▸ Task goal
Copy the following data line for line, with no changes.

:: Working data ::

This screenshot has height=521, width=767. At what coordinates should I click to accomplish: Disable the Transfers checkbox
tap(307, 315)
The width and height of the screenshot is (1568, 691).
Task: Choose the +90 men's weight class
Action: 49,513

:::

▸ Exercise response
This screenshot has height=521, width=767. At what coordinates should I click to accomplish: Disable the Transfers checkbox
tap(307, 315)
The width and height of the screenshot is (1568, 691).
Task: Choose the +90 men's weight class
Action: 49,513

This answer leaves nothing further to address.